Strip out all images, then restate the data verbatim.

*** PROVIDED DATA Section Begins ***

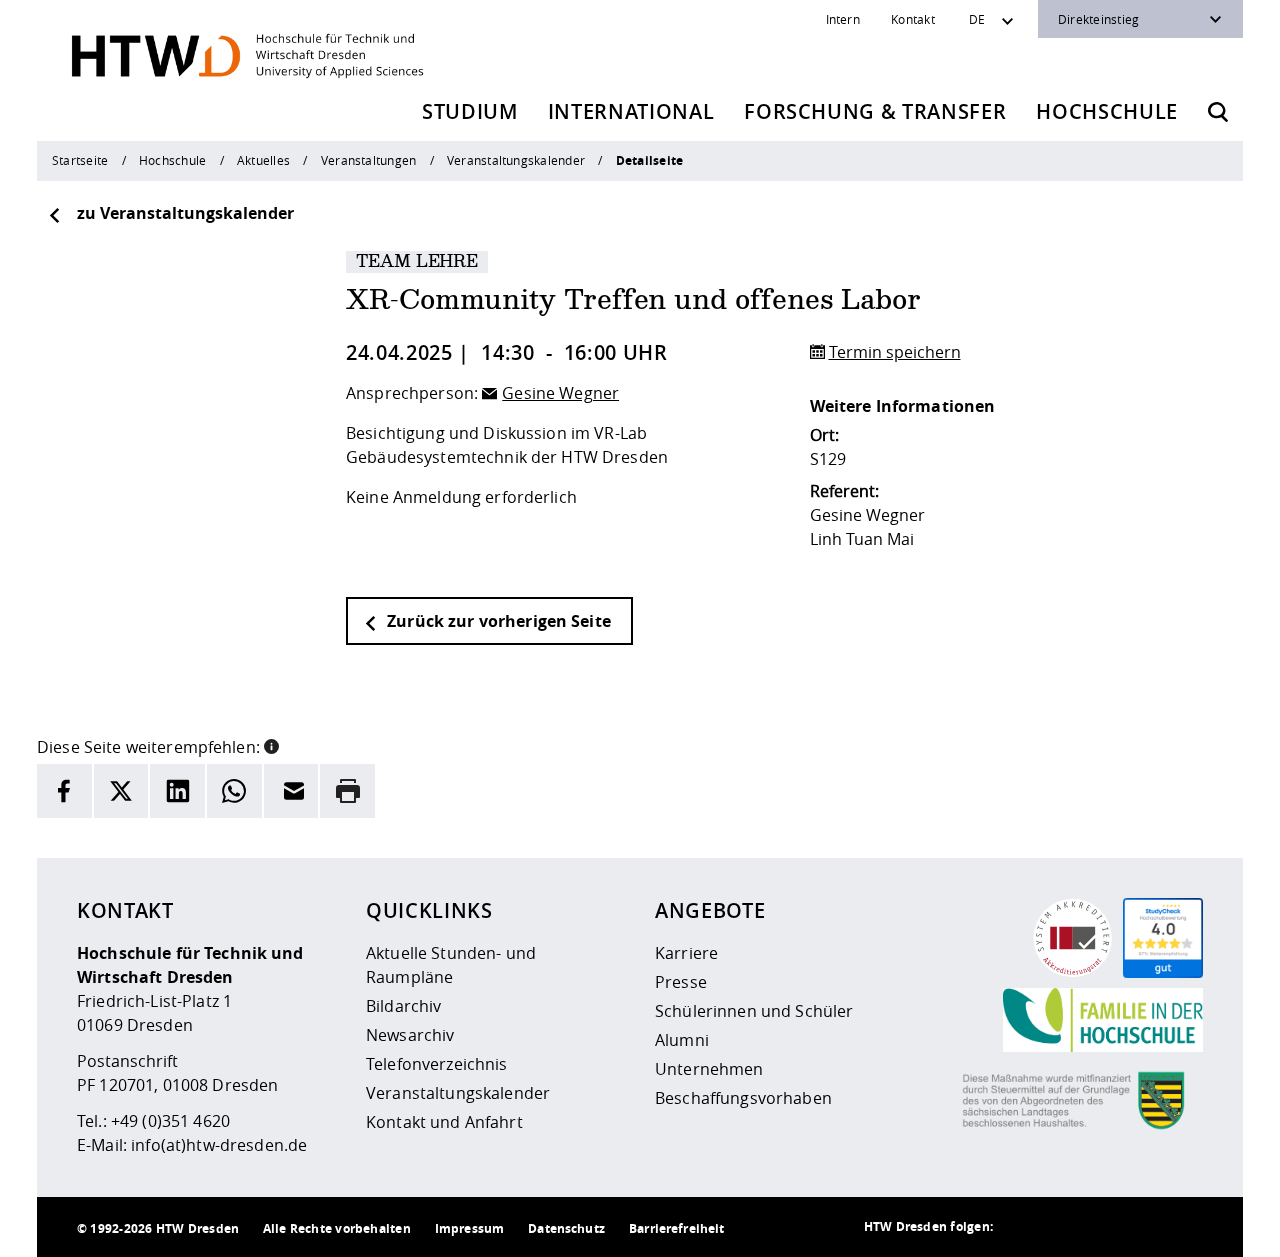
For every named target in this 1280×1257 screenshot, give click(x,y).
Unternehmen (709, 1069)
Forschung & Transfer (875, 111)
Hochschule (1107, 111)
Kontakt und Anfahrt (444, 1122)
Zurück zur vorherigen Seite (497, 621)
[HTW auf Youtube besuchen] (1183, 1227)
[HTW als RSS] (1023, 1227)
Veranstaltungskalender (516, 160)
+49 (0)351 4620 (170, 1121)
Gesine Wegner (560, 393)
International (631, 111)
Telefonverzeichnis (437, 1064)
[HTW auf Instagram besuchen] (1063, 1227)
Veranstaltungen (368, 160)
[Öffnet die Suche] (1218, 112)
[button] (271, 745)
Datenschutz (566, 1228)
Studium (470, 111)
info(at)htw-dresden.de (219, 1145)
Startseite (80, 160)
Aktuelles (263, 160)
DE (977, 19)
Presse (681, 982)
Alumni (682, 1040)
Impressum (469, 1228)
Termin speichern (895, 352)
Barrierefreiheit (676, 1228)
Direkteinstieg (1098, 19)
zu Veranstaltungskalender (185, 213)
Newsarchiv (410, 1035)
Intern (843, 19)
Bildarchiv (403, 1006)
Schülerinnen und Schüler (754, 1011)
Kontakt (913, 19)
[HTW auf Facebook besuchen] (1143, 1227)
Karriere (686, 953)
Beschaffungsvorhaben (743, 1098)
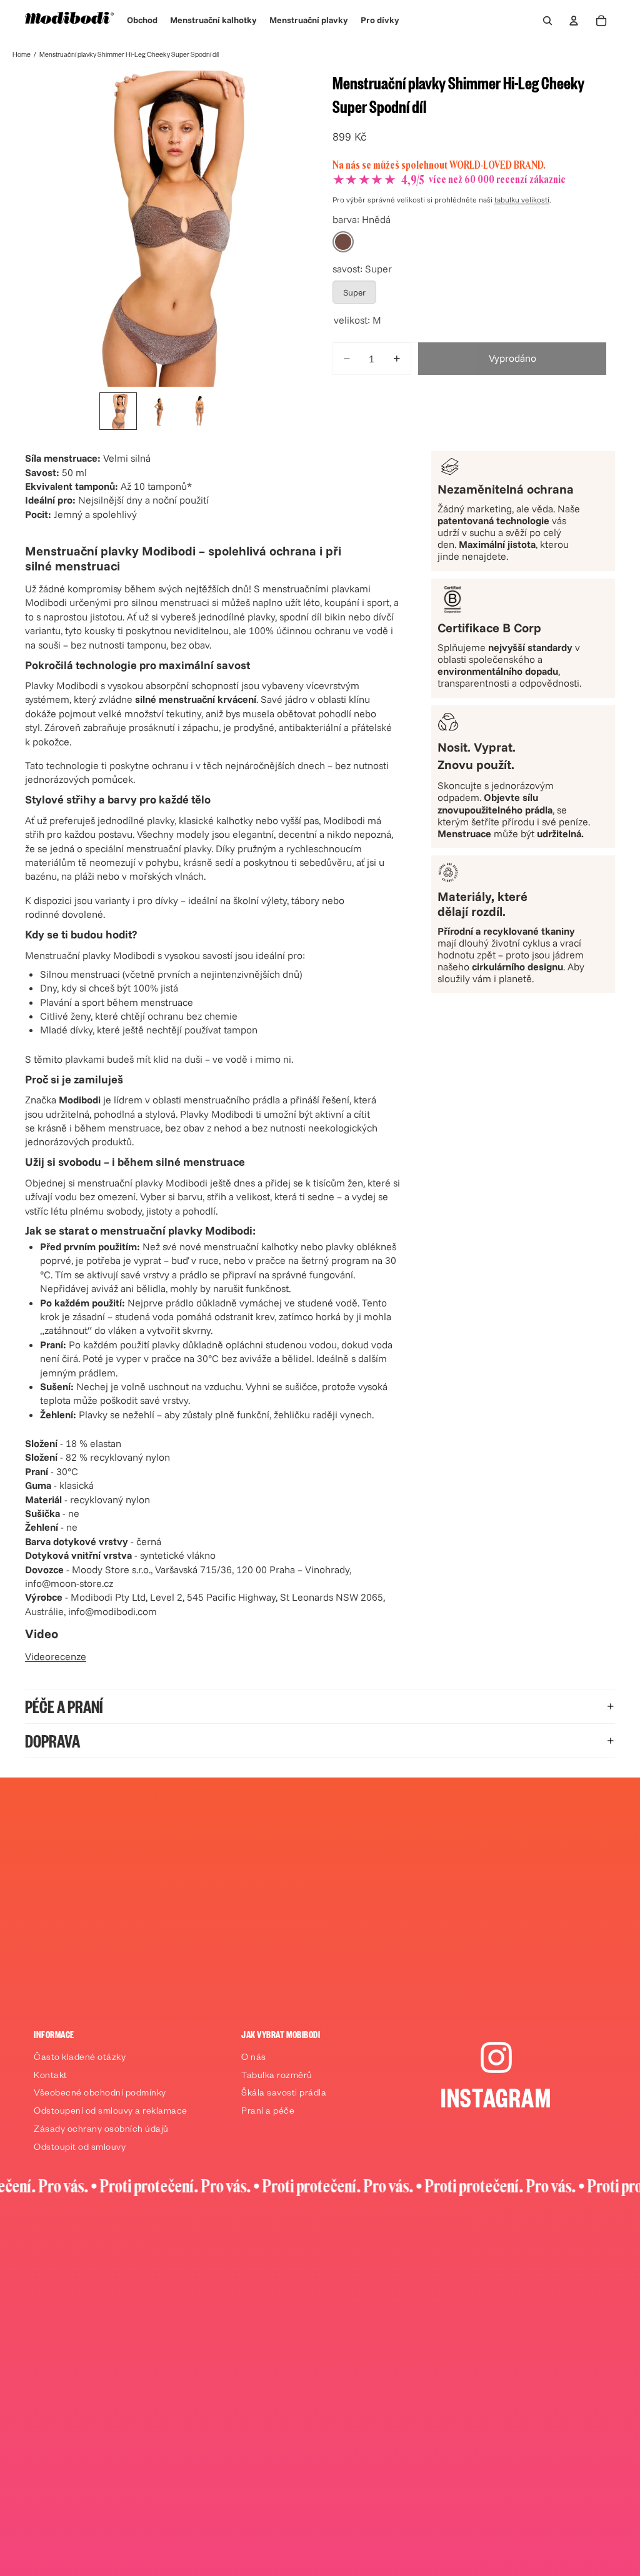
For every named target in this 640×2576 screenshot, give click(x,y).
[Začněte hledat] (547, 20)
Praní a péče (267, 2112)
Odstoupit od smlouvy (80, 2149)
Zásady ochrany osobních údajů (101, 2131)
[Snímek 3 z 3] (198, 411)
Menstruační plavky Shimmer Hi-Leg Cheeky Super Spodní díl (129, 55)
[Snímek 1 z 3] (118, 411)
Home (21, 55)
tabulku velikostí (521, 199)
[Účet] (574, 20)
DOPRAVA (52, 1740)
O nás (253, 2059)
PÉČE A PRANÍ (64, 1706)
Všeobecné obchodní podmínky (100, 2094)
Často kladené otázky (80, 2059)
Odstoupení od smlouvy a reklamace (111, 2112)
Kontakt (51, 2077)
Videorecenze (55, 1656)
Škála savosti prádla (283, 2094)
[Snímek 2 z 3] (158, 411)
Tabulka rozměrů (276, 2077)
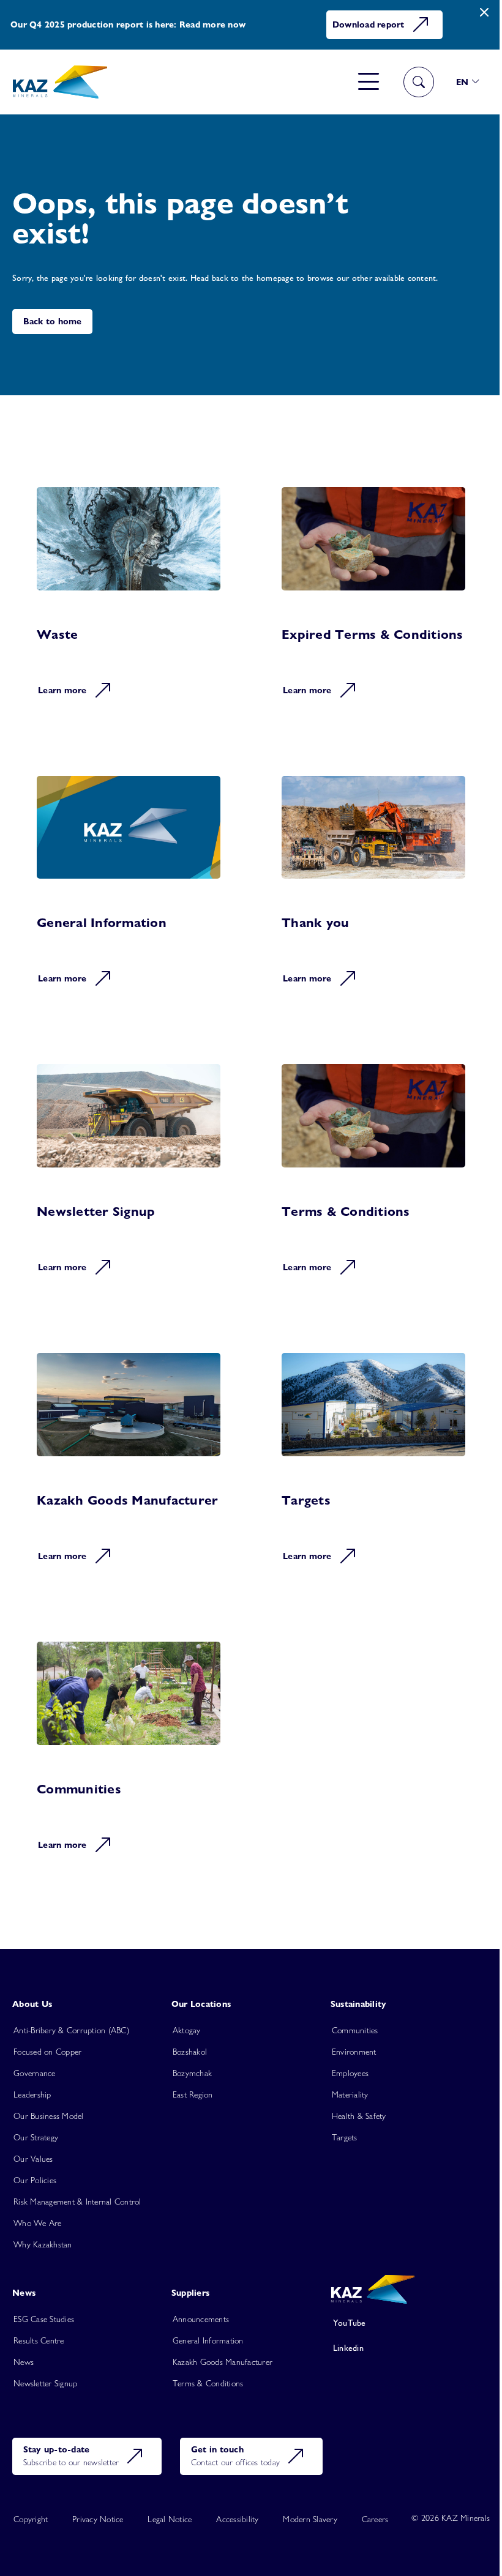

*** PROVIDED DATA Section Ends ***

EXERCISE OUTPUT –
For every named target in this 1280×1257 screenshot, give click(x,y).
Unternehmen (709, 1069)
Forschung & Transfer (875, 111)
Hochschule (1107, 111)
Kontakt und Anfahrt (444, 1122)
Zurück zur vorherigen Seite (497, 621)
[HTW auf Youtube besuchen] (1183, 1227)
[HTW als RSS] (1023, 1227)
Veranstaltungskalender (516, 160)
+49 (0)351 4620 (170, 1121)
Gesine Wegner (560, 393)
International (631, 111)
Telefonverzeichnis (437, 1064)
[HTW auf Instagram besuchen] (1063, 1227)
Veranstaltungen (368, 160)
[Öffnet die Suche] (1218, 112)
[button] (271, 745)
Datenschutz (566, 1228)
Studium (470, 111)
info(at)htw-dresden.de (219, 1145)
Startseite (80, 160)
Aktuelles (263, 160)
DE (977, 19)
Presse (681, 982)
Alumni (682, 1040)
Impressum (469, 1228)
Termin speichern (895, 352)
Barrierefreiheit (676, 1228)
Direkteinstieg (1098, 19)
zu Veranstaltungskalender (185, 213)
Newsarchiv (410, 1035)
Intern (843, 19)
Bildarchiv (403, 1006)
Schülerinnen und Schüler (754, 1011)
Kontakt (913, 19)
[HTW auf Facebook besuchen] (1143, 1227)
Karriere (686, 953)
Beschaffungsvorhaben (743, 1098)
For every named target in this 640×2576 screenshot, give click(x,y).
[Začněte hledat] (547, 20)
Praní a péče (267, 2112)
Odstoupit od smlouvy (80, 2149)
Zásady ochrany osobních údajů (101, 2131)
[Snímek 3 z 3] (198, 411)
Menstruační plavky Shimmer Hi-Leg Cheeky Super Spodní díl (129, 55)
[Snímek 1 z 3] (118, 411)
Home (21, 55)
tabulku velikostí (521, 199)
[Účet] (574, 20)
DOPRAVA (52, 1740)
O nás (253, 2059)
PÉČE A PRANÍ (64, 1706)
Všeobecné obchodní podmínky (100, 2094)
Často kladené otázky (80, 2059)
Odstoupení od smlouvy a reklamace (111, 2112)
Kontakt (51, 2077)
Videorecenze (55, 1656)
Škála savosti prádla (283, 2094)
[Snímek 2 z 3] (158, 411)
Tabulka rozměrů (276, 2077)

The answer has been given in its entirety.